(Stored data)
-------

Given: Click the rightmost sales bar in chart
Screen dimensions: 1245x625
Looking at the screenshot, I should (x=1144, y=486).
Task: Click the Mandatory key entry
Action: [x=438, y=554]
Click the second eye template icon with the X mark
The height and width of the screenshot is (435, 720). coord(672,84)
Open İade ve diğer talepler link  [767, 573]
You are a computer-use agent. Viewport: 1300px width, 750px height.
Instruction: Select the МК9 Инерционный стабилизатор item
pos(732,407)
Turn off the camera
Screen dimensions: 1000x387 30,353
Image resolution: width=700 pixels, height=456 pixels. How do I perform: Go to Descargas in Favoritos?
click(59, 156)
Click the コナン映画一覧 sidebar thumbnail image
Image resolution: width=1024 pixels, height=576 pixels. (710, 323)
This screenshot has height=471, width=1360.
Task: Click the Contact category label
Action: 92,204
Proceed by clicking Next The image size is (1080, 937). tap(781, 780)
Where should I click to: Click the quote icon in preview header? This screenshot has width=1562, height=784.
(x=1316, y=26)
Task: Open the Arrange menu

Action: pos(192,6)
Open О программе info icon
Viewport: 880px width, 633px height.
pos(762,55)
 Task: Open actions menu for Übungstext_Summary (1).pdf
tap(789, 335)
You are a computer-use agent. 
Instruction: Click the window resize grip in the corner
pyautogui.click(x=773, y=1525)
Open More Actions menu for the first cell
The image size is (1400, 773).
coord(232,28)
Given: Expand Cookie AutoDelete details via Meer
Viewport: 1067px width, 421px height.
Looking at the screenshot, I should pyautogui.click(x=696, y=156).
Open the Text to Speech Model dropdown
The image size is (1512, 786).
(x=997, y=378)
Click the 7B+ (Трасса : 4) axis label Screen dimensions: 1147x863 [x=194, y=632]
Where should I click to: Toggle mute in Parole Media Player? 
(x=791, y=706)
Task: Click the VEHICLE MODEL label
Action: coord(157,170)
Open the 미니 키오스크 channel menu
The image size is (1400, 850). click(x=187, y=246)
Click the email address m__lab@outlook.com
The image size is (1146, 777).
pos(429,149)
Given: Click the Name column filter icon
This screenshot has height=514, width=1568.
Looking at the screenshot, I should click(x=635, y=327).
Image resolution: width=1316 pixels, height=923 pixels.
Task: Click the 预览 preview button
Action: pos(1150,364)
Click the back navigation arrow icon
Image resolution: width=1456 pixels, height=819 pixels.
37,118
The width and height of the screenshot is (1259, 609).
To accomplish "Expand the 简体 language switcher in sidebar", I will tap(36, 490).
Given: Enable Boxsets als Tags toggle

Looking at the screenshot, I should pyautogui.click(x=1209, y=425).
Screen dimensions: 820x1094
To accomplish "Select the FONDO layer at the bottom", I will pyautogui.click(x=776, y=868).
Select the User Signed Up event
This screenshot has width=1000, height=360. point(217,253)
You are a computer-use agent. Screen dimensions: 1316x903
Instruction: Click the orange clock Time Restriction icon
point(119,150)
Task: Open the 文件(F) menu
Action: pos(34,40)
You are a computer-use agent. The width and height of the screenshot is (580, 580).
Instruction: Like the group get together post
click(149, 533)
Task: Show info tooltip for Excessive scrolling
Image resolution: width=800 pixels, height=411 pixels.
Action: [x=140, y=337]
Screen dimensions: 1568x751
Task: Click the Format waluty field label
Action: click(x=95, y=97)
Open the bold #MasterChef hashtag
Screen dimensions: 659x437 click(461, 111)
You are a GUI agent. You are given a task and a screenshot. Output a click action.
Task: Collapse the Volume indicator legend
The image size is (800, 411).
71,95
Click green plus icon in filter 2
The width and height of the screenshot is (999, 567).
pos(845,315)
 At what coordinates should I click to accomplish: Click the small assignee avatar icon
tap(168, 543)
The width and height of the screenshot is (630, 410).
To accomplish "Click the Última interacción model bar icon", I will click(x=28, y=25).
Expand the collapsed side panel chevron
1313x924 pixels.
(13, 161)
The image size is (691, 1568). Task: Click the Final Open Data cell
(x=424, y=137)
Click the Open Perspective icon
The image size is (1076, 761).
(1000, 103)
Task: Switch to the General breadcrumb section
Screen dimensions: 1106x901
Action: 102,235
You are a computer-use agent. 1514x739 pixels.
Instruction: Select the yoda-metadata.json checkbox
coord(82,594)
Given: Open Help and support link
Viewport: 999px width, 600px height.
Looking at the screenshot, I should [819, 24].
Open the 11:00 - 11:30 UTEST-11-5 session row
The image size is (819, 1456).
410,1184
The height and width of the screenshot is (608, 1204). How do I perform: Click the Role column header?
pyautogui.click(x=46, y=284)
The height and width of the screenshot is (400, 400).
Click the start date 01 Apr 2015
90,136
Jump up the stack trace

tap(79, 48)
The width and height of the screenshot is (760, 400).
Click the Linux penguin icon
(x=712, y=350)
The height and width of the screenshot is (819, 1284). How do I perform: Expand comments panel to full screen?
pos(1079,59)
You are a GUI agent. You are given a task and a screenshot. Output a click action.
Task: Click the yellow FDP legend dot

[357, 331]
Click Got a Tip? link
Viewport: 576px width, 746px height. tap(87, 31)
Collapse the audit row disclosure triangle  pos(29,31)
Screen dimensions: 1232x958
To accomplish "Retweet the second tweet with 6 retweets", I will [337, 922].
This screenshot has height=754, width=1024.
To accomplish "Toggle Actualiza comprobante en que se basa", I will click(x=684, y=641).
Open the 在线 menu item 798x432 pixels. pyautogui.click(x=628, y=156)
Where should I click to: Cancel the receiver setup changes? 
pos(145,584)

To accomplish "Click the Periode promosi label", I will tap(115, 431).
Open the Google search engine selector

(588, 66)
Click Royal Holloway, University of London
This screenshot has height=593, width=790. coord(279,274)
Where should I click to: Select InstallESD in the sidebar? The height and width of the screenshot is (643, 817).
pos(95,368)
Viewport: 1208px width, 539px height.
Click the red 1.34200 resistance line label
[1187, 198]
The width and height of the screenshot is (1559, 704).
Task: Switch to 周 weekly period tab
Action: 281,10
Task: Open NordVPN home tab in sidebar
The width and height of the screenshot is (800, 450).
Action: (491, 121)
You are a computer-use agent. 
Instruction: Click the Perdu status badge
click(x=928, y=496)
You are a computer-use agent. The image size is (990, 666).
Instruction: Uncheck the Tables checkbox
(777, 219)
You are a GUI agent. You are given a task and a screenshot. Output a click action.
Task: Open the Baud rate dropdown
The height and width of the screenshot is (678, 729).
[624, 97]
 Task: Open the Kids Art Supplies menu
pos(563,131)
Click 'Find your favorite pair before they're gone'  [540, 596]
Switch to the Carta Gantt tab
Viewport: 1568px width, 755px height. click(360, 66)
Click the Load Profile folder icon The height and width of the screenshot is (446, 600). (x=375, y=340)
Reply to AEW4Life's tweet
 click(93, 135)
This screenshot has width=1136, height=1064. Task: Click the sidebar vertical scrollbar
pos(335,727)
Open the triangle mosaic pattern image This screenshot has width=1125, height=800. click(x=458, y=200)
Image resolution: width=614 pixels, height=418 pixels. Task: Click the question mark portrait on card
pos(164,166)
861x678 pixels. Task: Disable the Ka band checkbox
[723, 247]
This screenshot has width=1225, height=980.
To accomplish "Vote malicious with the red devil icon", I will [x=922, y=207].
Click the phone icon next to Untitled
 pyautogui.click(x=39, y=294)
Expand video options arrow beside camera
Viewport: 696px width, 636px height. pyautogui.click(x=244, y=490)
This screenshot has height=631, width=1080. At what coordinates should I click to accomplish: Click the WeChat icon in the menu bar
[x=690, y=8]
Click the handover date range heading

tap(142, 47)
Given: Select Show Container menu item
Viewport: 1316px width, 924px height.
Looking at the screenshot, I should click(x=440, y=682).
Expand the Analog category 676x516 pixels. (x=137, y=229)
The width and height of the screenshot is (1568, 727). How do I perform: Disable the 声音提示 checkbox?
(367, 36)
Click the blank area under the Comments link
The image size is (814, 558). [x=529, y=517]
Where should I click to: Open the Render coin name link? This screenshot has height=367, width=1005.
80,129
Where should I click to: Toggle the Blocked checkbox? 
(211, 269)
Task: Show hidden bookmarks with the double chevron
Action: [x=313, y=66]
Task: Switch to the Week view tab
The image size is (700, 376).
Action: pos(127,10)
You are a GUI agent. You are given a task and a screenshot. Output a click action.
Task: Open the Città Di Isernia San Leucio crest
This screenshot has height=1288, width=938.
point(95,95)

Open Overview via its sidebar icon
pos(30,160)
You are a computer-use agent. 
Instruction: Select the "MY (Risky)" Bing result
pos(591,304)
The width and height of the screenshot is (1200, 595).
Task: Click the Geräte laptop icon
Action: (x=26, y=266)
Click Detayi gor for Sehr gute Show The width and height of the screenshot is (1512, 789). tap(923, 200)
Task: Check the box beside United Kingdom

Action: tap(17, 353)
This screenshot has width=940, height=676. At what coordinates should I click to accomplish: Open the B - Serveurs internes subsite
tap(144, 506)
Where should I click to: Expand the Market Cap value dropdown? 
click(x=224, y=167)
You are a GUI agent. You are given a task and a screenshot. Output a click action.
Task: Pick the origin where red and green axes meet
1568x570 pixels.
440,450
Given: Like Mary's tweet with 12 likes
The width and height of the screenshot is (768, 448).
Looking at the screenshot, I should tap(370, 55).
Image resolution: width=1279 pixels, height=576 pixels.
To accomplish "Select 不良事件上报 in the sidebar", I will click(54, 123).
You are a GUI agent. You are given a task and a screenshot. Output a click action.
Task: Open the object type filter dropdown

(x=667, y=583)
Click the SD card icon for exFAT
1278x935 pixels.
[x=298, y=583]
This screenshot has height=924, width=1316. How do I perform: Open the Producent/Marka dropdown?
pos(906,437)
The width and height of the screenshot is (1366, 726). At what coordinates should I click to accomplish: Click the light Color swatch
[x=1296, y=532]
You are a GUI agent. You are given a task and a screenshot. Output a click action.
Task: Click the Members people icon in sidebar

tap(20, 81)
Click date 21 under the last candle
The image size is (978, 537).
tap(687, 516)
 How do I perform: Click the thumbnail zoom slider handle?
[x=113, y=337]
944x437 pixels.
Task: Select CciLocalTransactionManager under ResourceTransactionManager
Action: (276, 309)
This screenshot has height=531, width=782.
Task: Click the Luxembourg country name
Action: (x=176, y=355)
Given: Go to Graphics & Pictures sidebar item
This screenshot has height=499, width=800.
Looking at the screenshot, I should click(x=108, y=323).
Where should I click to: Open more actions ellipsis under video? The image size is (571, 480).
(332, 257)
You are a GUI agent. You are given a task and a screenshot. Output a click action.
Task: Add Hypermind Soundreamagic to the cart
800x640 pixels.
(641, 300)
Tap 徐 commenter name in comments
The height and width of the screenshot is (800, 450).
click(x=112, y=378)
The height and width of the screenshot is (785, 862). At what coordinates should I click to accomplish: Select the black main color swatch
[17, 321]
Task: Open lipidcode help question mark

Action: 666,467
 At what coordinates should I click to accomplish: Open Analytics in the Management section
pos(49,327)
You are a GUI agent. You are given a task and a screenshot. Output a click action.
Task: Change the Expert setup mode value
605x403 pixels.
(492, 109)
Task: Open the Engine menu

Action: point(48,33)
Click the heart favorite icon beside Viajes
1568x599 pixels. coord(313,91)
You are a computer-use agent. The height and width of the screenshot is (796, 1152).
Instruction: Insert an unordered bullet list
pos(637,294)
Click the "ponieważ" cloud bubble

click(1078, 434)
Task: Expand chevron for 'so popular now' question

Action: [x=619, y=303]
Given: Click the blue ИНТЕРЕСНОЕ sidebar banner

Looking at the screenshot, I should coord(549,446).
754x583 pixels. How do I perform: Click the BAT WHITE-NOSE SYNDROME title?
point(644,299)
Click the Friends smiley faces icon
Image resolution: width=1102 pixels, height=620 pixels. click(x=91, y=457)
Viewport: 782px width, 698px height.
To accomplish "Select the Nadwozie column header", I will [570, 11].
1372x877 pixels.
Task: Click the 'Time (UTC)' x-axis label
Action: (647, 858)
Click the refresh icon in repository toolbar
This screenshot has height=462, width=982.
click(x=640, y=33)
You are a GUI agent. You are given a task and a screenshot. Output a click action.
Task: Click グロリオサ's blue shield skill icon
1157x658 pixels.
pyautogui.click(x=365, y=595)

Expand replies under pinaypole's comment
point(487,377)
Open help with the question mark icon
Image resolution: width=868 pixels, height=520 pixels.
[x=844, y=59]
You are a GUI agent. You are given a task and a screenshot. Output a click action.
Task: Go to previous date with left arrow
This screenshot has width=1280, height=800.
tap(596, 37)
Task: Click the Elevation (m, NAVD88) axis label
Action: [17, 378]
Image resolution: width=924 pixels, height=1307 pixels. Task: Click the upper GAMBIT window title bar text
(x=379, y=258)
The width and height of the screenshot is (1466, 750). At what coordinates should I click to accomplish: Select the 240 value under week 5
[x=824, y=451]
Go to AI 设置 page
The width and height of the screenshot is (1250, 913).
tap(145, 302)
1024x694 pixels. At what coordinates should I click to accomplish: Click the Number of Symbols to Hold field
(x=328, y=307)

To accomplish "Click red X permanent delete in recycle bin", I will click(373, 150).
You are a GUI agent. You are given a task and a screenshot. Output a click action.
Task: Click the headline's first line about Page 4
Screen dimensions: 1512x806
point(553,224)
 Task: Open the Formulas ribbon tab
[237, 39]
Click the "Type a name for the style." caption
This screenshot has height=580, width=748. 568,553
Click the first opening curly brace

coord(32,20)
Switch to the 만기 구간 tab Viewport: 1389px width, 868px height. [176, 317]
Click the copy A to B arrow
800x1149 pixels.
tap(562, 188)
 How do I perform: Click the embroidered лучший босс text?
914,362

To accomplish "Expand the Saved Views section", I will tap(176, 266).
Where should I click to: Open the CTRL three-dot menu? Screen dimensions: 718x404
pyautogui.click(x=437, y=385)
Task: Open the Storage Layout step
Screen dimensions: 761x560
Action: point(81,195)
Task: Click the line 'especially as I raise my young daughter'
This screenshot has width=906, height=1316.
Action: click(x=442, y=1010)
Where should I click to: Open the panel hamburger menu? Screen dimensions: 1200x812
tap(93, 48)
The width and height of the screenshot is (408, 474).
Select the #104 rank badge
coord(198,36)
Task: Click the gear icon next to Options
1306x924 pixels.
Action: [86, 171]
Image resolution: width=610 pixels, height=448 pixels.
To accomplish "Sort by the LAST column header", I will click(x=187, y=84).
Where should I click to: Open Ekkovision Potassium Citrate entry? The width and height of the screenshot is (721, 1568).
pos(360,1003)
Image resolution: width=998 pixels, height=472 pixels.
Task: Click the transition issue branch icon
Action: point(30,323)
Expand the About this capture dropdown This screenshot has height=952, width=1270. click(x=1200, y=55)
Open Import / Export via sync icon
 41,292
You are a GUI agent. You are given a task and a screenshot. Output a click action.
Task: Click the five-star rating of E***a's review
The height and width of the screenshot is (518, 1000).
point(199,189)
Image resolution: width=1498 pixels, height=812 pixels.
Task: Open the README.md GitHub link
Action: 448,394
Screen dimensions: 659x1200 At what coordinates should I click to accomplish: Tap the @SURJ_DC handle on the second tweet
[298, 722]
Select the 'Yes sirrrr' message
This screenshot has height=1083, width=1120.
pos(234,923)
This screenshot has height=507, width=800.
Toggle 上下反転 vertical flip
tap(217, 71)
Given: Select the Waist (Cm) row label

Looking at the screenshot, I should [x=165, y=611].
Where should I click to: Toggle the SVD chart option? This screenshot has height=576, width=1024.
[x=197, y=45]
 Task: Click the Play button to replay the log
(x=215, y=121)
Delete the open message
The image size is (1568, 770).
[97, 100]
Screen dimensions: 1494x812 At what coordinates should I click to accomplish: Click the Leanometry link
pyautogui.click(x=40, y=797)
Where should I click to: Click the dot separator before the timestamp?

-------

> **What is required**
Reproduce verbatim the lines above, from the line with "Screen dimensions: 820x1094" through the line with "Task: Show info".

> **Answer box**
Screen dimensions: 820x1094
To accomplish "Select the FONDO layer at the bottom", I will pyautogui.click(x=776, y=868).
Select the User Signed Up event
This screenshot has width=1000, height=360. point(217,253)
You are a computer-use agent. Screen dimensions: 1316x903
Instruction: Click the orange clock Time Restriction icon
point(119,150)
Task: Open the 文件(F) menu
Action: pos(34,40)
You are a computer-use agent. The width and height of the screenshot is (580, 580).
Instruction: Like the group get together post
click(149, 533)
Task: Show info tooltip for Excessive scrolling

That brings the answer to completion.